New National Fourth Reader eBook

This eBook from the Gutenberg Project consists of approximately 203 pages of information about New National Fourth Reader.

    Their eyes are like living gems.

    Which you always repeat in shine or shadow.

What kind of birds are described in the lesson?

Why did they gather straws, stems, lint, feathers, and grasses?

* * * * *

LESSON XXI.

mes’sage, word; notice.

mer’chan dise, things traded; goods.

guid’ance leading; directing.

halt, stop.

de cid’ed, made up their minds.

re trac’ing, going back over.

ho ri’zon, line where the earth and sky seem to meet.

en camped’, set up tents.

sole, only.

gushed, flowed rapidly; poured.

* * * * *

ALI, THE BOY CAMEL-DRIVER

PART I.

Hassan was a camel-driver who dwelt at Gaza.  It was his business to go with caravans, backwards and forwards, across the desert to Suez, to take care of the camels.  He had a wife and one young son, called Ali.

Hassan had been, absent for many weeks, when his wife received from him a message, brought by another camel-driver, who had returned with a caravan from Suez.

It said:  “Send the boy with the camel to Suez with the next caravan.  I have some merchandise to bring home, and I will stop at Suez till he comes.”

Ali’s mother was pained at the thought of sending her young son away to such a distance for the first time; but she said to herself that Ali was now quite old enough to be helping his father, and she at once set about doing what was required for his journey.

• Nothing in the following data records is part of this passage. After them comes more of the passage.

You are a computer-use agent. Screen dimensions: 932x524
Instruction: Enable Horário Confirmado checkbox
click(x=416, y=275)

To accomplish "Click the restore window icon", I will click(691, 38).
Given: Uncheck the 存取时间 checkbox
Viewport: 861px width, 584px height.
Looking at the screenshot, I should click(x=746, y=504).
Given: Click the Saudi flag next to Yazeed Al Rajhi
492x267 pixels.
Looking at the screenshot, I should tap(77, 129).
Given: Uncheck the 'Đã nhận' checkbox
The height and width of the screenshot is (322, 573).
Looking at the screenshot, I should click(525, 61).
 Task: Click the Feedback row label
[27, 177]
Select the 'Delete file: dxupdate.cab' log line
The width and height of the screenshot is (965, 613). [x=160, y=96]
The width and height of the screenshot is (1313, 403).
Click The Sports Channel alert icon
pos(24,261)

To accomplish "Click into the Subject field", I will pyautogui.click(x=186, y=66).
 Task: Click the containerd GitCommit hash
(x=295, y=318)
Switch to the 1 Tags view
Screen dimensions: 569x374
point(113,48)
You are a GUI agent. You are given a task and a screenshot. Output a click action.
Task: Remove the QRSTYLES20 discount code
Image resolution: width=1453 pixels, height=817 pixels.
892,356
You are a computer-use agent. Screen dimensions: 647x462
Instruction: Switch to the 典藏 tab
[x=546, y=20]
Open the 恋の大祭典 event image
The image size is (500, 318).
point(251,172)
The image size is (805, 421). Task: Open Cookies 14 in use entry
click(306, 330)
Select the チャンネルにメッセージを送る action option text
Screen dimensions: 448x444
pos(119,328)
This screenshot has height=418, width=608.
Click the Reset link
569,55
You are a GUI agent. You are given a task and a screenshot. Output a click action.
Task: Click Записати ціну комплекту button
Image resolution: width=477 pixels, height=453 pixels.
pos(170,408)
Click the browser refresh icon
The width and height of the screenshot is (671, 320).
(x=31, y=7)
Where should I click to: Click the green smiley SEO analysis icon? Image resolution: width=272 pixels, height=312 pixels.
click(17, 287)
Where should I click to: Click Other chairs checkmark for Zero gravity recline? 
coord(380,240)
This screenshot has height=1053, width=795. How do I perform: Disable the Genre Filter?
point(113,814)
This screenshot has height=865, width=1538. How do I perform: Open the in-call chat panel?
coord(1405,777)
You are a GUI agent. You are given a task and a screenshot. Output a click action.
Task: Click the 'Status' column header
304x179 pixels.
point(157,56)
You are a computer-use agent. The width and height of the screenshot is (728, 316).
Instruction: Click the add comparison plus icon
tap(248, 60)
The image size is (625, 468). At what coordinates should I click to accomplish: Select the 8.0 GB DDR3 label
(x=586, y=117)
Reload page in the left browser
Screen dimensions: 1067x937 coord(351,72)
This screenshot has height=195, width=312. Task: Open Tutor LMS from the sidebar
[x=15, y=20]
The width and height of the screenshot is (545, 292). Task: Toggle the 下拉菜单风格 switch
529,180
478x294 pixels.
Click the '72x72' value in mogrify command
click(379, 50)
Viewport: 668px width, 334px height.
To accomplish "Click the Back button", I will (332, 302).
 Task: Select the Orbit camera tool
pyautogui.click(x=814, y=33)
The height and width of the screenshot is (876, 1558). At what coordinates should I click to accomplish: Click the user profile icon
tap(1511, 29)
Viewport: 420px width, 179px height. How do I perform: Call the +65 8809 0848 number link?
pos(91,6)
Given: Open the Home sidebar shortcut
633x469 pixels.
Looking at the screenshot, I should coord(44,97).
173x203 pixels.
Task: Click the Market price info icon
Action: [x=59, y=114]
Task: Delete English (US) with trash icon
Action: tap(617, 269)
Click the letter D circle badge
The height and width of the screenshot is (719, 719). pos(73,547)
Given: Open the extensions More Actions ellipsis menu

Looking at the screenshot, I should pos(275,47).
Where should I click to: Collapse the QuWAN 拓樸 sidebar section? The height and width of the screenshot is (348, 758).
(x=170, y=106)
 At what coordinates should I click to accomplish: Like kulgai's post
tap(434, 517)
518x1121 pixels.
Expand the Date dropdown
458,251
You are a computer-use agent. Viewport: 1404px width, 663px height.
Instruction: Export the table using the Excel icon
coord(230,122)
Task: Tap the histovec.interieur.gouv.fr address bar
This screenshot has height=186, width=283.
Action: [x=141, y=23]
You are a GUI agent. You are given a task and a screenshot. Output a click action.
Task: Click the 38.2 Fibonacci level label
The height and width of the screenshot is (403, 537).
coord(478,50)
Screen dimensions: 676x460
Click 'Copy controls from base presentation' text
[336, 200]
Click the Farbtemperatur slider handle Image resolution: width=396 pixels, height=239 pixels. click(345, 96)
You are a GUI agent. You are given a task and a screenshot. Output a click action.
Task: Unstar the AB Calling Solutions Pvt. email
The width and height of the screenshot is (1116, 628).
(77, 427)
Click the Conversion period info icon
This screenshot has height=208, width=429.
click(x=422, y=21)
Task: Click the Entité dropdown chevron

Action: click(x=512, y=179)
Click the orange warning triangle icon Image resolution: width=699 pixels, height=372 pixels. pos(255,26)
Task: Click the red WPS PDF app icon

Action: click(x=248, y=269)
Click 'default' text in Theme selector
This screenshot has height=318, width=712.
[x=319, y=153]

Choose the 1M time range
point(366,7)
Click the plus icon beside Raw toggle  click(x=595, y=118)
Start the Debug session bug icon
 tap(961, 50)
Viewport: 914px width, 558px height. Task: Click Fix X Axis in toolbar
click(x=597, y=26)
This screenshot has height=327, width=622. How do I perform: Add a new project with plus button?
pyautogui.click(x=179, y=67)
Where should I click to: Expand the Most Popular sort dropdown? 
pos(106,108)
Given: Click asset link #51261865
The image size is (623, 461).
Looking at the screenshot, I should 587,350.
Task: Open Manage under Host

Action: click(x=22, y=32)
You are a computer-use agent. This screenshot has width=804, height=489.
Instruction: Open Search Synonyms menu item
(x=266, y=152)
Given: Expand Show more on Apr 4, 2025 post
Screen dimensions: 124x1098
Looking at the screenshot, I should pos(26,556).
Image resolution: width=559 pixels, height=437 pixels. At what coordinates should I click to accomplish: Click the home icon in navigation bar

Ali got out the trappings for the camel, and looked to the water-bottles to see that they did not leak.  His mother did all that was needed to make him quite ready to join the next caravan that started.

Ali was delighted to think that he was to go to his father, and that at last the day was come when, he too was to be a camel-driver, and to take a journey with the dear old camel which he was so fond of.

He had long wanted to ride on its back across the desert, and to lie down by its side to rest at night.  He had no fear.

The camel, of which Ali was so fond, had been bought by his father with the savings of many a year’s hard work, and formed the sole riches of the family.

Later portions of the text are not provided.